Lavouras de soja no sul de Iowa, nos Estados Unidos, exibem sinais claros de redução na produtividade por causa de doenças e condições climáticas adversas, segundo o consultor de mercado Ginaldo de Sousa, da Safras & Mercado. O plantio atrasado, seguido de períodos de seca e depois de chuvas excessivas, prejudicou o desenvolvimento das plantas e favoreceu o aparecimento de patógenos. Essa combinação de fatores gerou lavouras com aspecto comprometido e expectativas de colheita abaixo do inicialmente projetado.
Condições climáticas afetam o desenvolvimento das plantas
O atraso no plantio expôs as culturas a um ciclo irregular de umidade. A seca inicial limitou o crescimento vegetativo, enquanto o excesso de chuvas posterior criou ambiente propício para infecções. Essas oscilações climáticas comprometeram a estrutura das plantas e reduziram a capacidade de absorção de nutrientes essenciais ao longo do ciclo.
Doenças comprometem a produtividade esperada
A ferrugem asiática e a podridão de haste se espalharam rapidamente nas áreas afetadas. Os sintomas visíveis incluem manchas nas folhas e lesões nos caules, que interferem no transporte de água e na formação de vagens. Como resultado, a produtividade deve ficar bem menor do que a projetada antes das adversidades.

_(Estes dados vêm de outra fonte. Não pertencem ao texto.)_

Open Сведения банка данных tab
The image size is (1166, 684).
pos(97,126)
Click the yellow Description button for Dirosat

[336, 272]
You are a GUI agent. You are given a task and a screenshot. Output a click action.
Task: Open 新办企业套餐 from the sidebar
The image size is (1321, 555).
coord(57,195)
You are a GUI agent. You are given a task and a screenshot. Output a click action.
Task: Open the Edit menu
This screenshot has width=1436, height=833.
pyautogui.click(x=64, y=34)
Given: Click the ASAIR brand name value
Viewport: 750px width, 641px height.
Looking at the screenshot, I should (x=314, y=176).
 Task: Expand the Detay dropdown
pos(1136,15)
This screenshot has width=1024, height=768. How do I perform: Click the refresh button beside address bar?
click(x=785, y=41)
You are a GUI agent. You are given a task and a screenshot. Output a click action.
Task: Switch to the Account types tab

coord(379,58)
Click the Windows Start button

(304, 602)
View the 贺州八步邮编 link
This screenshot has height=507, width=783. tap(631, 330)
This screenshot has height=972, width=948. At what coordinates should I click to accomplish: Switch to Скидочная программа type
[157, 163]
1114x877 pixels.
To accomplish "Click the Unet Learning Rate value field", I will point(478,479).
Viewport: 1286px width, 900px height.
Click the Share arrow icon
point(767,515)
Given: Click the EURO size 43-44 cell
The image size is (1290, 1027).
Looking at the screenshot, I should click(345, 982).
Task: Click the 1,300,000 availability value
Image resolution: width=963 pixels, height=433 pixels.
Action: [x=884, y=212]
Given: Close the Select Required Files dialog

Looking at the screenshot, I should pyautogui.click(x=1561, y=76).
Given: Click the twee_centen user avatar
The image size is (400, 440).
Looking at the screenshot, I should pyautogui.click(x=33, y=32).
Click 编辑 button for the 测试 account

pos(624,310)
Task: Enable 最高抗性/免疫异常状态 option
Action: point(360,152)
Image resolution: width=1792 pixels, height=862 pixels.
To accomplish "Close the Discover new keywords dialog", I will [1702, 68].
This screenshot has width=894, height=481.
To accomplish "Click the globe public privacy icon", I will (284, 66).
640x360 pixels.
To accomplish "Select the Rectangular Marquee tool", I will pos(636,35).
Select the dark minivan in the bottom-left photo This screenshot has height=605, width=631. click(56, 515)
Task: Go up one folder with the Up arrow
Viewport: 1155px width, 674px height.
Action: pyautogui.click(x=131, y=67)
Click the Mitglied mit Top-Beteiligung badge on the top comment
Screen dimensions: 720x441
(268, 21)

A gente vê que a lavoura está bem ruim, bem feia. A gente vê que a produtividade vai ser bem menor do que a gente esperava. A gente vê que a doença da ferrugem asiática está bem presente, a doença da podridão de haste também está bem presente. Então a gente vê que a lavoura realmente está bem ruim
Ginaldo de Sousa
Especialistas acompanham a evolução das lavouras nas próximas semanas para avaliar o impacto final na oferta regional. Medidas de manejo integrado, como aplicação de fungicidas e rotação de culturas, são recomendadas para mitigar danos em ciclos futuros. A situação no sul de Iowa reforça a importância do monitoramento constante diante de variações climáticas cada vez mais frequentes.